Repeat all of the records exactly, leaving out the pictures.

● ● ●

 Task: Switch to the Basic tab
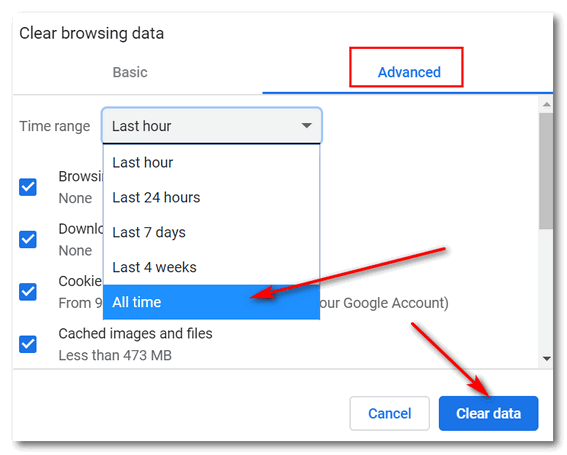[x=130, y=72]
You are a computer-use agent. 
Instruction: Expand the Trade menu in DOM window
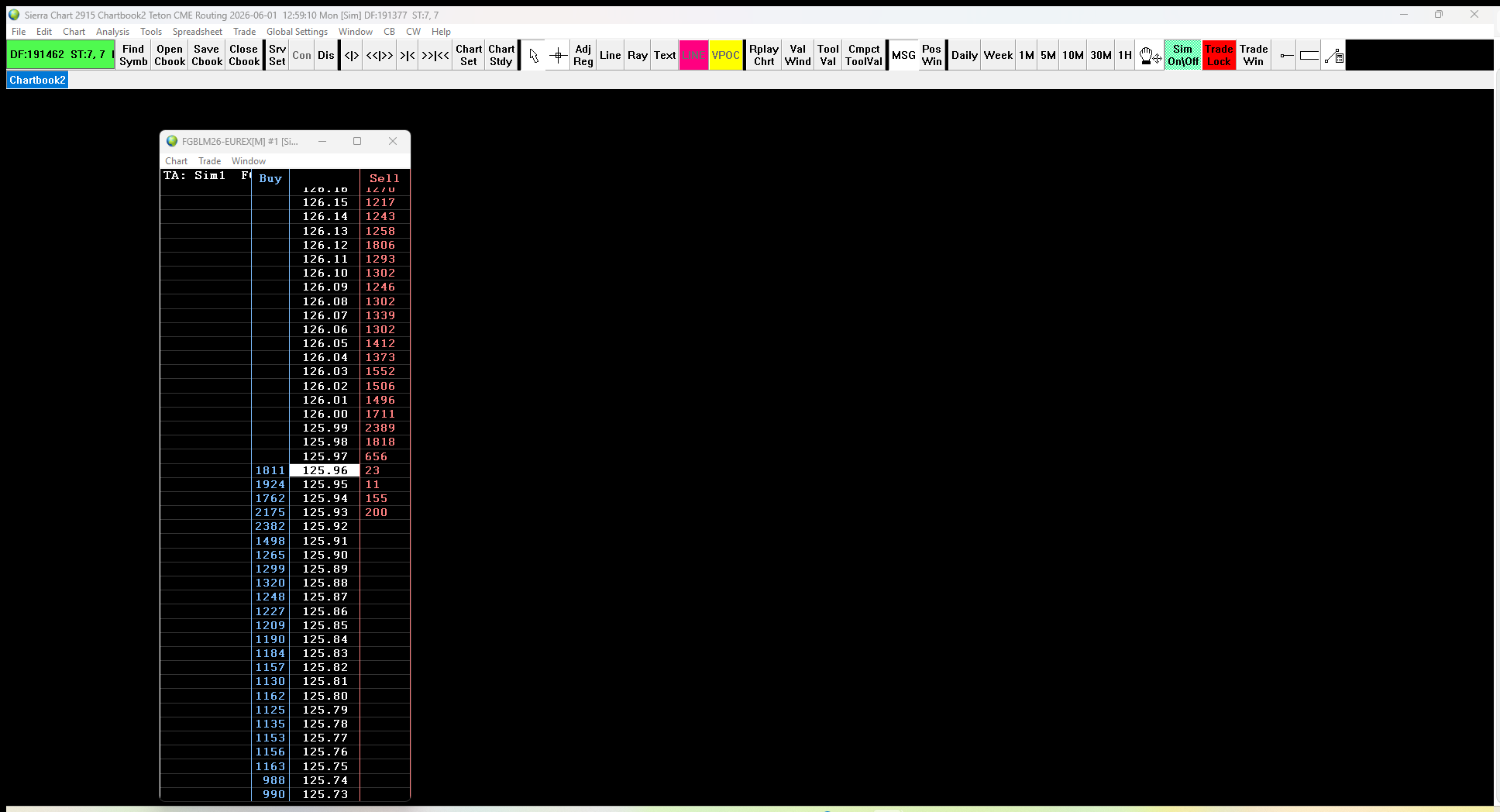point(209,161)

● ● ●

__RESPONSE TO THIS TASK__
 Task: Switch to the Basic tab
[x=130, y=72]
You are a computer-use agent. 
Instruction: Expand the Trade menu in DOM window
point(209,161)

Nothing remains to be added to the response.